Designing, Building & Packaging A Scalable, Testable .NET Open Source Component - Part 22 - Refactoring Azure Storage Engine For Initialization
[.NET, C#, OpenSource, Design, Azure]
This is Part 22 of a series on Designing, Building & Packaging A Scalable, Testable .NET Open Source Component.
- Designing, Building & Packaging A Scalable, Testable .NET Open Source Component - Part 1 - Introduction
- Designing, Building & Packaging A Scalable, Testable .NET Open Source Component - Part 2 - Basic Requirements
- Designing, Building & Packaging A Scalable, Testable .NET Open Source Component - Part 3 - Project Setup
- Designing, Building & Packaging A Scalable, Testable .NET Open Source Component - Part 4 - Types & Contracts
- Designing, Building & Packaging A Scalable, Testable .NET Open Source Component - Part 5 - Component Implementation
- Designing, Building & Packaging A Scalable, Testable .NET Open Source Component - Part 6 - Mocking & Behaviour Tests
- Designing, Building & Packaging A Scalable, Testable .NET Open Source Component - Part 7 - Sequence Verification With Moq
- Designing, Building & Packaging A Scalable, Testable .NET Open Source Component - Part 8 - Compressor Implementation
- Designing, Building & Packaging A Scalable, Testable .NET Open Source Component - Part 9 - Encryptor Implementation
- Designing, Building & Packaging A Scalable, Testable .NET Open Source Component - Part 10 - In Memory Storage
- Designing, Building & Packaging A Scalable, Testable .NET Open Source Component - Part 11 - SQL Server Storage
- Designing, Building & Packaging A Scalable, Testable .NET Open Source Component - Part 12 - PostgreSQL Storage
- Designing, Building & Packaging A Scalable, Testable .NET Open Source Component - Part 13 - Database Configuration
- Designing, Building & Packaging A Scalable, Testable .NET Open Source Component - Part 14 - Virtualizing Infrastructure
- Designing, Building & Packaging A Scalable, Testable .NET Open Source Component - Part 15 - Test Organization
- Designing, Building & Packaging A Scalable, Testable .NET Open Source Component - Part 16 - Large File Consideration
- Designing, Building & Packaging A Scalable, Testable .NET Open Source Component - Part 17 - Large File Consideration On PostgreSQL
- Designing, Building & Packaging A Scalable, Testable .NET Open Source Component - Part 18 - Azure Blob Storage
- Designing, Building & Packaging A Scalable, Testable .NET Open Source Component - Part 19 - Testing Azure Blob Storage Locally
- Designing, Building & Packaging A Scalable, Testable .NET Open Source Component - Part 20 - Amazon S3 Storage
- Designing, Building & Packaging A Scalable, Testable .NET Open Source Component - Part 21 - Testing Amazon S3 Storage Locally
- Designing, Building & Packaging A Scalable, Testable .NET Open Source Component - Part 22 - Refactoring Azure Storage Engine For Initialization (This Post)

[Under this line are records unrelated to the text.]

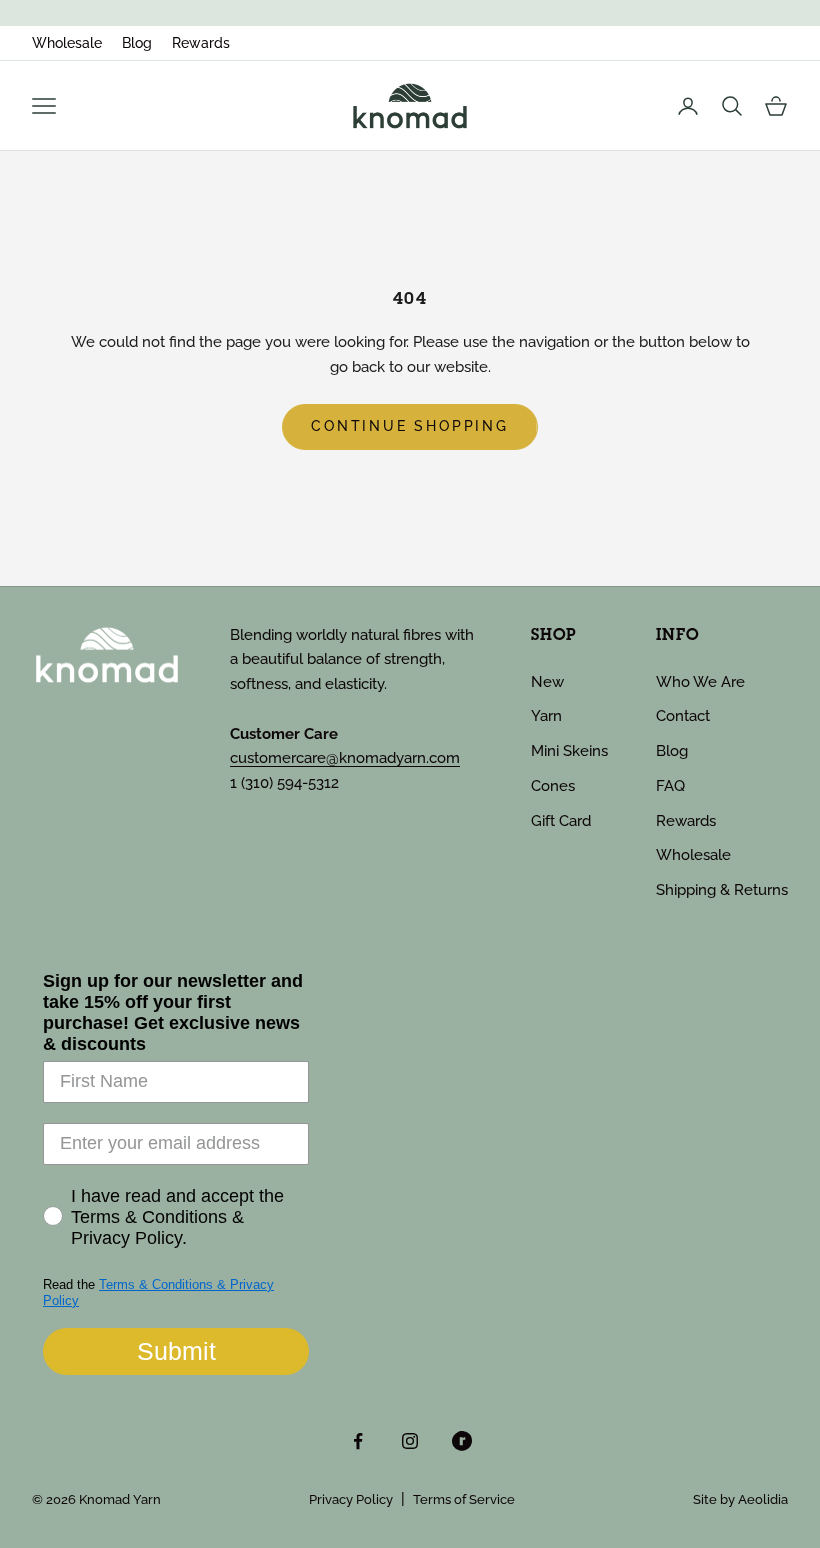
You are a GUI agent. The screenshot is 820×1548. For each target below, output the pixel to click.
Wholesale (67, 43)
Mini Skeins (569, 751)
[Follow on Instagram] (410, 1441)
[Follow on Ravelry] (462, 1441)
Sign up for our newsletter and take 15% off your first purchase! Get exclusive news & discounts (173, 1012)
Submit (176, 1351)
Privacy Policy (351, 1499)
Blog (137, 43)
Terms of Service (464, 1499)
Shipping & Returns (722, 890)
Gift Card (561, 821)
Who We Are (700, 682)
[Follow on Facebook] (358, 1441)
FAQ (670, 786)
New (547, 682)
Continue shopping (410, 426)
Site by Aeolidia (740, 1499)
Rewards (201, 43)
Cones (553, 786)
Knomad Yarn (120, 1499)
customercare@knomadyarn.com (345, 758)
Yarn (546, 716)
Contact (683, 716)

- Designing, Building & Packaging A Scalable, Testable .NET Open Source Component - Part 22 - Refactoring Amazon Storage Engine For Initialization
In our previous post in the series, we looked at how to test Amazon Storage locally.
In this post, we will look at an issue we tackled in the previous post around async methods and how to initialize the AzureStorageEngine
correctly.
In the AzureStorageEngine
, the constructor looks like this:
public AzureBlobStorageEngine(int timeoutInMinutes, string accountName, string accountKey, string azureLocation,
string dataContainerName, string metadataContainerName)
{
_accountName = accountName;
_accountKey = accountKey;
_azureLocation = azureLocation;
_dataContainerName = dataContainerName;
_metadataContainerName = metadataContainerName;
TimeoutInMinutes = timeoutInMinutes;
// Create a service client
var blobServiceClient = new BlobServiceClient(
new Uri($"{azureLocation}/{accountName}/"),
new StorageSharedKeyCredential(accountName, accountKey));
// Get our container clients
_dataContainerClient = blobServiceClient.GetBlobContainerClient(dataContainerName);
_metadataContainerClient = blobServiceClient.GetBlobContainerClient(metadataContainerName);
}
We then have an Initialize
method that looks like this:
public async Task InitializeAsync(string accountName, string accountKey, string azureLocation,
string dataContainerName, string metadataContainerName, CancellationToken cancellationToken = default)
{
// Create a service client
var blobServiceClient = new BlobServiceClient(
new Uri($"{azureLocation}/{accountName}/"),
new StorageSharedKeyCredential(accountName, accountKey));
// Get our container clients
var dataContainerClient = blobServiceClient.GetBlobContainerClient(dataContainerName);
var metadataContainerClient = blobServiceClient.GetBlobContainerClient(metadataContainerName);
// Ensure they exist
if (!await dataContainerClient.ExistsAsync(cancellationToken))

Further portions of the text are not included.